The importance of assessing patient experience has already been studied in a review conducted by Doyle et al.10, including 55 studies in total, on a high variety of conditions. Data show that patient experience is positively associated with clinical efficacy and patient safety, and this supports the importance to include patient experience among the basic cornerstones of patient care.

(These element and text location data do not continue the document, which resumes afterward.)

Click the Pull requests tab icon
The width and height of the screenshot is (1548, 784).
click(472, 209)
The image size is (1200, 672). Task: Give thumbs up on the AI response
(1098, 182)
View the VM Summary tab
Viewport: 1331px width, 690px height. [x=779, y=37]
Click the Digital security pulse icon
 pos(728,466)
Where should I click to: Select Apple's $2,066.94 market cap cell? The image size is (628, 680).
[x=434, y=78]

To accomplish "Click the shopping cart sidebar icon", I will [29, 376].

There is still no wide awareness about the concept of Patient Experience, and it has not been assessed in the PhC setting. There are recently published studies assessing quality perceived by patients, such as the one by Margusino-Framiñán et al.14, which studies the implementation of specialized PhC units. The result obtained at the satisfaction survey, which is an aspect different to experience, was 9.16±1.27. Along the same line, Cañamares I et al.15 also studied the experience self-reported by patients treated with direct antivirals against hepatitis C virus, where the most valued item was the contact with the pharmacist at consultation.
The main limitation of this study is that the IEXPAC questionnaire was not conducted to the whole cohort of patients at the hospital unit, but only to a cross section during November, 2016. However, the sample analyzed met the sample size required to answer all questions stated, due to the type of study and questionnaire characteristics.
Future lines of research will allow us to delve into the improvement of the experience with the AMO model, according to the different stratification levels and interventions conducted in each of them, through a prospective study.
In conclusion, the evaluation of the experience reported by HIV+ patients, through the IEXPAC questionnaire, with the AMO model for PhC, offered high scores.